The realisation that heavyweights can again be big news on the western side of the Atlantic has encouraged a few more to edge towards, if not exactly into, the frame, of whom Luis Ortiz, the 36 year-old Cuban, boxing now out of Miami and unbeaten in 24 bouts, is probably the most impressive. Last time out he stopped Bryant Jennings, the former world championship contender who had gone the distance with Klitscho.  Time is not on the side of the Cuban, whose approach brings back memories of his fearsome compatriot Nino Valdes, in the 1950s, and he needs to fight frequently against top-class opponents. Although Ortiz would give a lot of trouble to title pretenders Fury and Wilder, let alone Martin, I cannot see them being in a hurry to get into the ring with him.

Martin isn’t the only Californian to interest the cognoscenti: they have enthused over 30 year-old Dominic Breazeale’s fifth-round stoppage of hard-man, ring-veteran and former prison inmate Amir Mansour. The pundits were impressed by the manner in which Dominic survived a knock-down to come back so strongly as to persuade Mansour that there was no point in his continuing. That victory takes him to 17 straight wins without either loss or draw.  Breazeale still needs to get a few more fights under his belt before he is deemed to be ready to take on the best men in the division on equal terms.

A match for anyone

Just below the highest level 35 year-old Carlos Takam, the French resident who was born in Douala, Cameroon, is very much a match for anyone. He laid the bogey of Tony Thompson, the American veteran who seemed to be getting more effective with age, and was trading punch for punch with Alexander Potevkin until the Russian produced what many considered to have been the “finish of the year 2014” in the tenth round. He has 33 victories to 2 defeats and one draw (to the then highly-rated Mike Perez which several commentators thought he was unlucky not to win).  

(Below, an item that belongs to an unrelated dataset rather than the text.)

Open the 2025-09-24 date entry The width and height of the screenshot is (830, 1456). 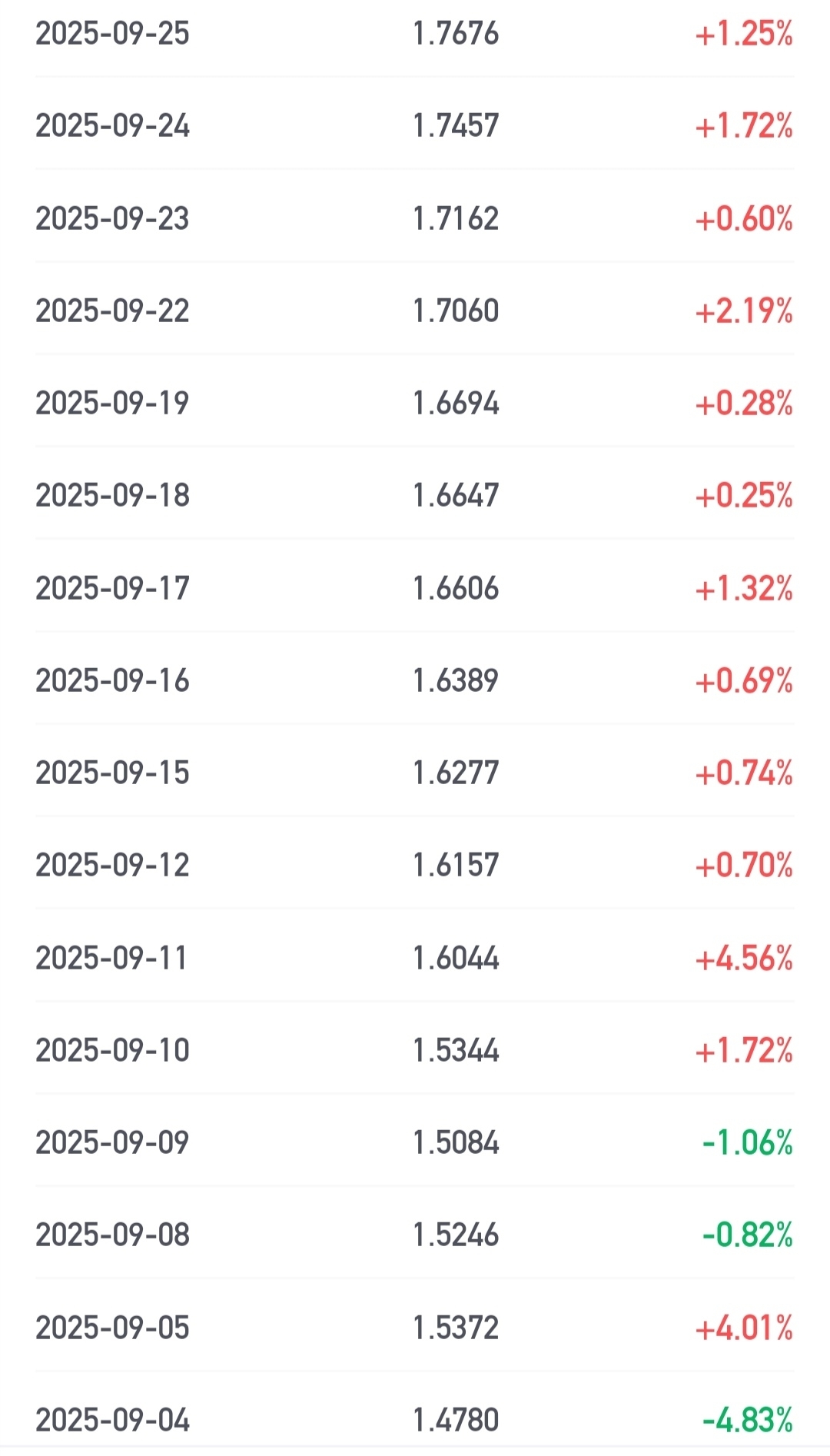click(112, 126)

The African presence in the heavier weight-classes strengthens by the month. At cruiserweight, just two divisions lighter, for example, Ilunga Makabu, a Congolese based in Johannesburg, has gate-crashed the top of the division by knocking out Thabiso Mchunu, the highly-regarded South African, and Olanrewaju Durodala, 35 year-old Nigerian living in Kansas City, caused one of the sensations of the year by hammering out tough Dmitray Kudryashov in two rounds.  He is a couple of places above 27 year-old Yain Kayembre Kalenga, a Congolese living in France, who took incumbent Denis Lebedev all the way when he challenged him for the WBA title a year ago.  Meanwhile Ola Afolabi, 35 years-old, has been in so many close and exciting fights that he is a popular and promotional favourite. This colourful cruiserweight was born in London to Nigerian parents and has since moved to Los Angeles. This month Afolabi takes on Marco Huck for the fourth time, with whom he has shared three hotly-disputed verdicts (two narrow losses and a draw) and is probably the pundits’ favourite to win.

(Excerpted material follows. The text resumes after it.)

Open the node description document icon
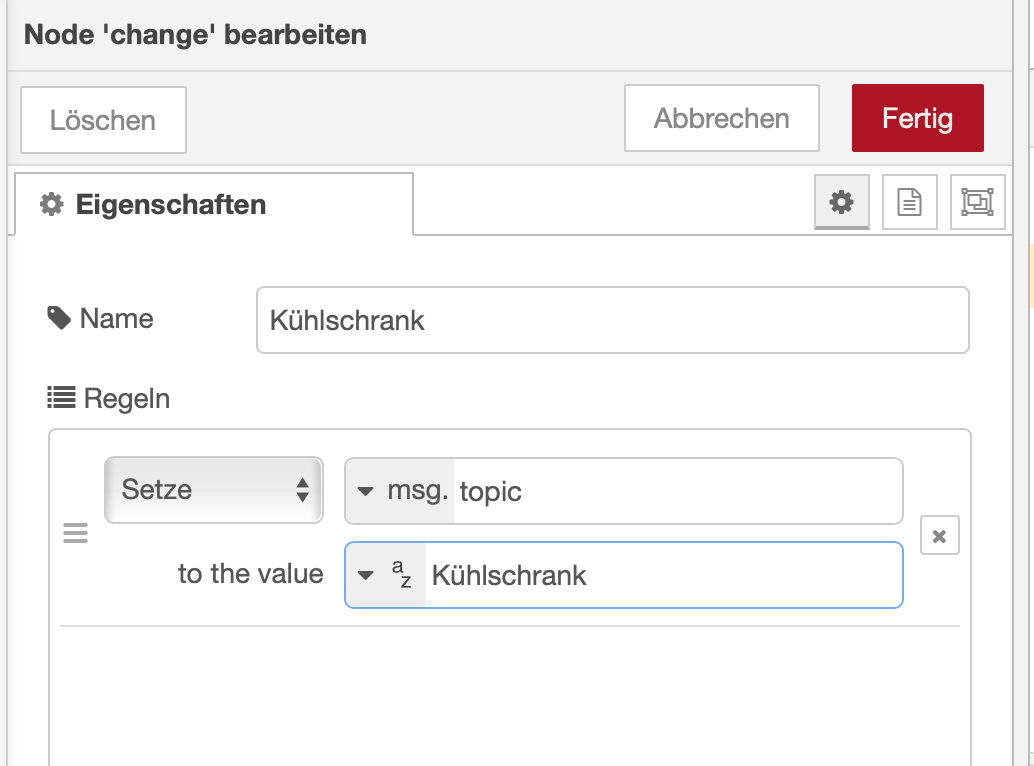This screenshot has height=766, width=1034. click(909, 202)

It was fashionable during the years of the East European hegemony to decry the decline of heavyweight boxing in the U.S.A. and the United Kingdom, where, according to those who should have known better, it really mattered. Whatever the merits of the argument the division was not dead – but was only sleeping. Boxing doesn’t go away.  It sometimes repeats itself – even if in the image the black/white negative is reversed.


  • Of the numerous bodies claiming to administer/control international boxing the most widely recognised are the International Boxing Federation (IBF), World Boxing Association (WBA), World Boxing Council (WBC) and World Boxing Organisation (WBO).